Die Falschspielerin (1941)

"The Lady Eve - Die Falschspielerin" gehört zu den besten klassischen romantischen Komödien und hält auch einem wiederholten Sehen mühelos Stand, weil hier alle Beteligten vor und hinter der Kamera Höchstleistungen abgeliefert haben.
Statt der für Screwball-Komödien üblichen heftigen Wortgefechte setzt Regisseur Preston Sturges auf nachvollziehbare, ehrliche Romantik, Sarkasmus, Slapstick, subtile Erotik und realistischen Dialog. Das zusammen mit zwei Stars in Topform und einem brillanten Drehbuch, das alle Erwartungen unterläuft, macht "The Lady Eve" zu einem faszinierenden Filmerlebnis.

Die Geschichte: die Gaunerin Jean Harrington (Stanwyck) lernt auf einer ihrer Betrüger-Reisen den jungen und etwas naiven Millionärserben Charles (Henry Fonda) kennen. Was zunächst ein routinierter Coup sein soll, wird bald zur Liebesaffäre, und die böse Dame muss um das Herz ihres Millionärs kämpfen...

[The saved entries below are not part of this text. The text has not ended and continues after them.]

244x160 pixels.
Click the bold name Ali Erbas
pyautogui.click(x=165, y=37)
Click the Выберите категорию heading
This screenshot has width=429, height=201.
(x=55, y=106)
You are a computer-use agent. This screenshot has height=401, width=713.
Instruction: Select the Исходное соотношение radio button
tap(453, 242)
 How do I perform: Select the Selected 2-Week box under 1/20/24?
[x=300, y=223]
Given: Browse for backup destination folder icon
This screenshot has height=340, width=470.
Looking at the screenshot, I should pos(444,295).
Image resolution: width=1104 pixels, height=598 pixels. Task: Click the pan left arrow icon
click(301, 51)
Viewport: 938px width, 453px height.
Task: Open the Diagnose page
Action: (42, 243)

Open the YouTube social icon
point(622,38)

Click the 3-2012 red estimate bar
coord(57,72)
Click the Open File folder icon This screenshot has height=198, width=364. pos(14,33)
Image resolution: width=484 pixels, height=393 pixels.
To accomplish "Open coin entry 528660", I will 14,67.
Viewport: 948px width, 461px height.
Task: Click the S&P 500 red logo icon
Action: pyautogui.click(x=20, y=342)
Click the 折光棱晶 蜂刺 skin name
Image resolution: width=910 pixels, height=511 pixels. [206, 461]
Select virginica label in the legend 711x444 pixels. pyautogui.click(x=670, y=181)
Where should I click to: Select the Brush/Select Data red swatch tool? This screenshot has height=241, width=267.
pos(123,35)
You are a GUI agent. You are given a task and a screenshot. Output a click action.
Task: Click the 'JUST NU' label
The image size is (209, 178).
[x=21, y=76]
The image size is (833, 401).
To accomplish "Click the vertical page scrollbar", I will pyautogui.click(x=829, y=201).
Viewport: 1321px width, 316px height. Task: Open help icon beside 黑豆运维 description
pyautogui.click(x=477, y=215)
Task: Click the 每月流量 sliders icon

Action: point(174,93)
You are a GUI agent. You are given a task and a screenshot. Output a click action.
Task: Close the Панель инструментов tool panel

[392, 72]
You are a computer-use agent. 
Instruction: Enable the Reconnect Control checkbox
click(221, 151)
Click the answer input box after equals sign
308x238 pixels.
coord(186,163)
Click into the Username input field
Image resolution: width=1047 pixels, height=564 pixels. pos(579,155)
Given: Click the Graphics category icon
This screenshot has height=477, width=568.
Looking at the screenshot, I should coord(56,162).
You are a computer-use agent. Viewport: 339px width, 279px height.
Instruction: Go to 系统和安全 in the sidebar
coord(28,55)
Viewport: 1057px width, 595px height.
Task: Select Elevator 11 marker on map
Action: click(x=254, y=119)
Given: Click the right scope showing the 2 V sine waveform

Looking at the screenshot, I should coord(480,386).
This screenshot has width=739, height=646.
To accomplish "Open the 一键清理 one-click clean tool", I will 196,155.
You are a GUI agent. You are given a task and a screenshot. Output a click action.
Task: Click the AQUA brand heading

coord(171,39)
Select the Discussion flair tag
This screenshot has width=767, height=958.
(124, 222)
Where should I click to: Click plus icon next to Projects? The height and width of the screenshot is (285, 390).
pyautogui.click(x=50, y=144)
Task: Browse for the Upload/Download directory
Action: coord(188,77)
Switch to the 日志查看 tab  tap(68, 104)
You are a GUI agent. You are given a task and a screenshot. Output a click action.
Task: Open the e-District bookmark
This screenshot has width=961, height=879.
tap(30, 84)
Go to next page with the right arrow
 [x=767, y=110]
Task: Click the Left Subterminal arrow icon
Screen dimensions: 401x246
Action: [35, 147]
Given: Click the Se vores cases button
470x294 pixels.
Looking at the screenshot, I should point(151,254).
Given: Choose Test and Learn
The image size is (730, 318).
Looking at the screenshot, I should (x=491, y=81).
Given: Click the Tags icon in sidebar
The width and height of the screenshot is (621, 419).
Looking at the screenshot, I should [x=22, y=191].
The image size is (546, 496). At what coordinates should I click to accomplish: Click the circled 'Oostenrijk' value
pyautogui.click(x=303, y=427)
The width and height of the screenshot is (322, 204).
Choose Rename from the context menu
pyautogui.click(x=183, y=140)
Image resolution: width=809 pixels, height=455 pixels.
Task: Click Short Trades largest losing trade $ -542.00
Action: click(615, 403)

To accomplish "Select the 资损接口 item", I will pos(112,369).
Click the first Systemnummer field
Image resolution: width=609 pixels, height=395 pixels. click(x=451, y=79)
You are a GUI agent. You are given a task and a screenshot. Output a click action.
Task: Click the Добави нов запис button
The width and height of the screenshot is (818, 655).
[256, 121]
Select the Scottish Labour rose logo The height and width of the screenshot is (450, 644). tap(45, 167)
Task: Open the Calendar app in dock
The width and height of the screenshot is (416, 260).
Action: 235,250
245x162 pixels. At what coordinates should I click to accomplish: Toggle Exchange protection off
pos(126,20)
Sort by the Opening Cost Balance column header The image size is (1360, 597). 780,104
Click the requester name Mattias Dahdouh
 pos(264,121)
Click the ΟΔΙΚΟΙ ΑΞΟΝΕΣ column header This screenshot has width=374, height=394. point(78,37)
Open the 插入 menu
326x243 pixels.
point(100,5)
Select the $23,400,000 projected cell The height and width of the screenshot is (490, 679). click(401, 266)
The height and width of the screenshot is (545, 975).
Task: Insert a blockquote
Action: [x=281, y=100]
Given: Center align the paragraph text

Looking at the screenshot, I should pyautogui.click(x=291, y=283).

"The good girls are never as good as they seem to be, and the bad ones never as bad." Das ist das Leitmotiv des Films und seiner Titelfigur. Barbara Stanwyck spielt ihre Verführerin mit derselben Lust und Abgebrühtheit, die sie später in Billy Wilders "Double Indemnity - Frau ohne Gewissen" unsterblich machte. Henry Fonda - viel zu selten in Komödien eingesetzt - verkörpert den naiven Erben mit umwerfender Naivität und einem jungenhaften Charme, der leichtes Spiel für Stanwyck zu sein scheint. Sie ist die "Eva" aus dem Originaltitel und gleichzeitig die Schlange, er ist Schlangenforscher und kommt gerade vom Amazonas zurück. Ihre große Verführungsszene ist ein Meisterstück an Sinnlichkeit, die an der Zensur vorbeigeschmuggelt wird. Das Drehbuch baut eine grandiose Falle ein - die Geschichte ist in der Mitte des Films praktisch zu Ende und beginnt von vorne, mit verkehrten Vorzeichen. So bleibt die Komödie bis zum Schluss überraschend originell und unterhaltsam.